-- Problem to work on --
Look through the material below for "This". Copy every line that contains it.

-- Exercise materials --
'''

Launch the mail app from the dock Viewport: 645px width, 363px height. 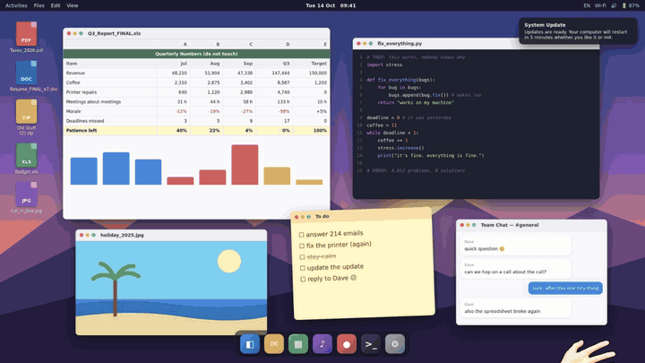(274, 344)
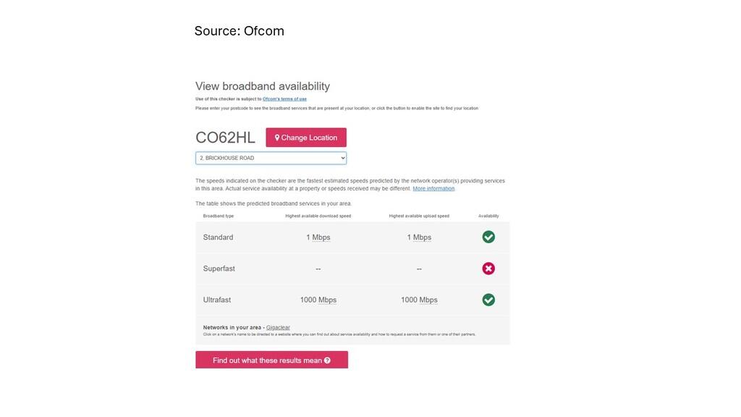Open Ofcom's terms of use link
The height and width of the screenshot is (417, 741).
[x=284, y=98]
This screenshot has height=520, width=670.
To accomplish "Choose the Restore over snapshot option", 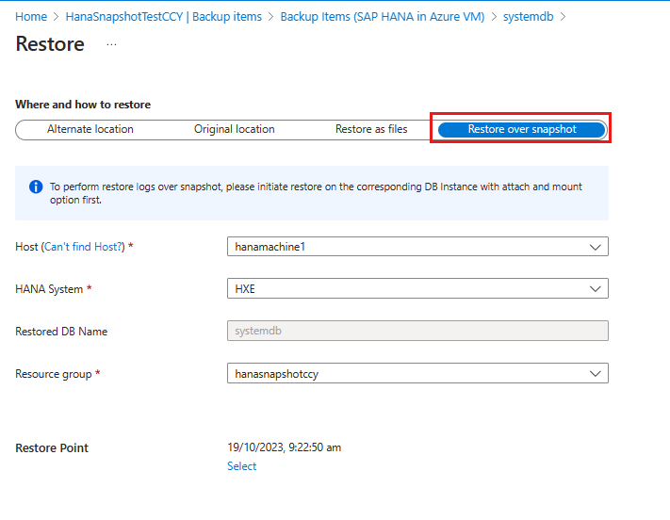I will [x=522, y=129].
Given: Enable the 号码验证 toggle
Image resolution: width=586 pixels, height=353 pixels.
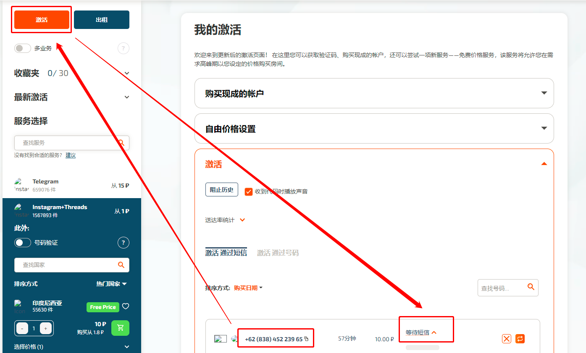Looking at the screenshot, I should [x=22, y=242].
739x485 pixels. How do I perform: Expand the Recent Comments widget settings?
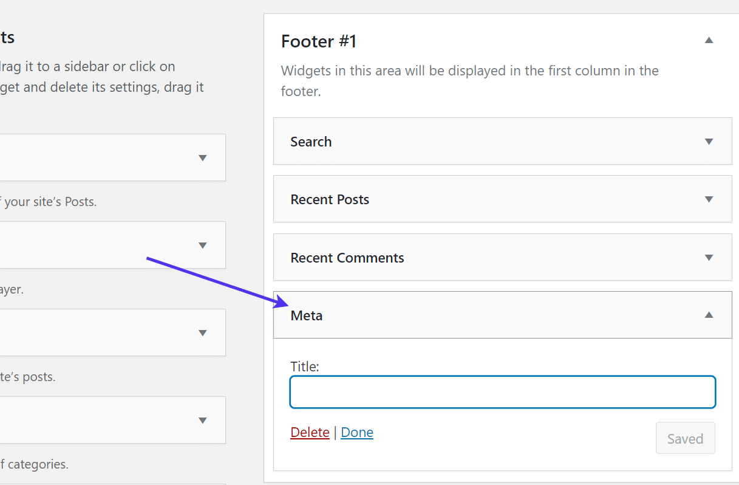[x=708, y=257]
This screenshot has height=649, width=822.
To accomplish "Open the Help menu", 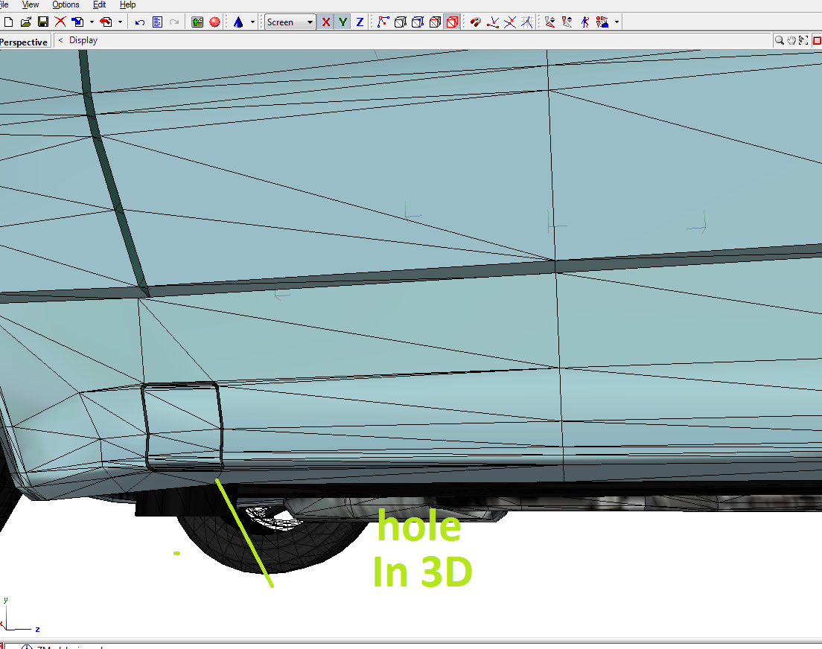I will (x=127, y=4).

'''
'''

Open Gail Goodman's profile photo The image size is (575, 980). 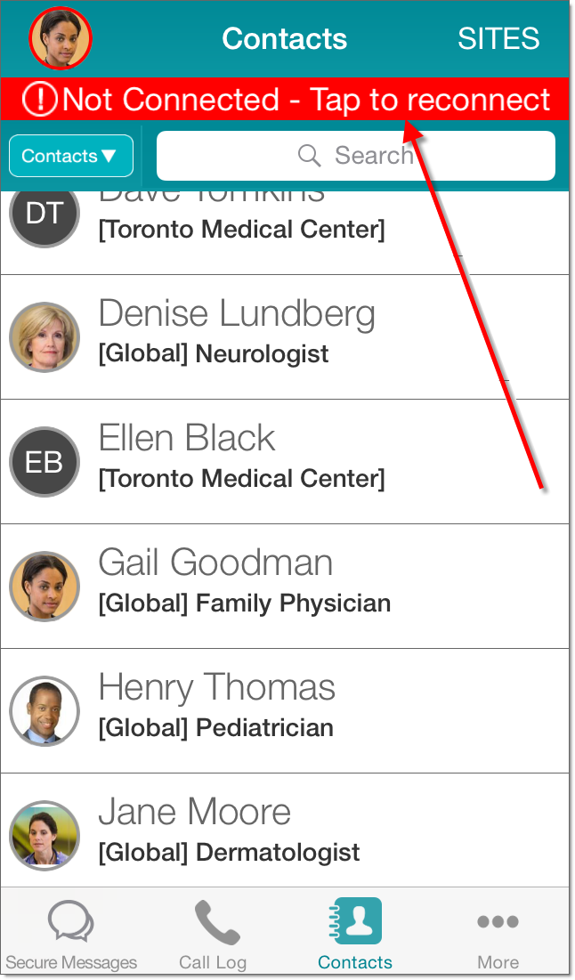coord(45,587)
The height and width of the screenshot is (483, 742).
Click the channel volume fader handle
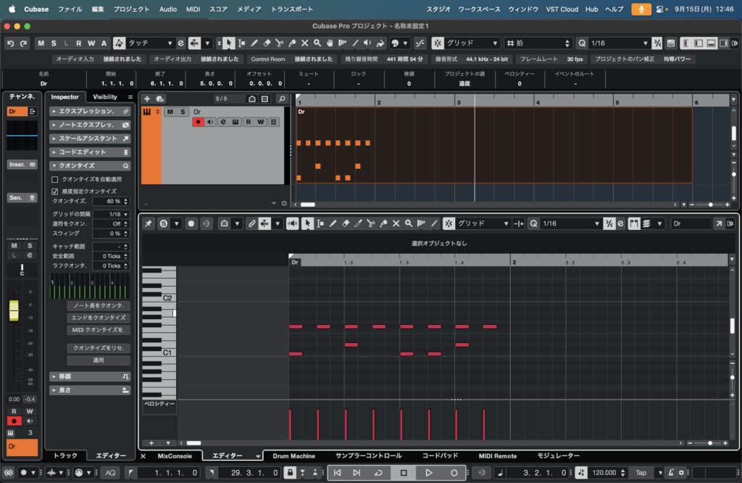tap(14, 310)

'''

-- Reply to the exercise --
This screenshot has height=520, width=670.
This screenshot has height=649, width=822.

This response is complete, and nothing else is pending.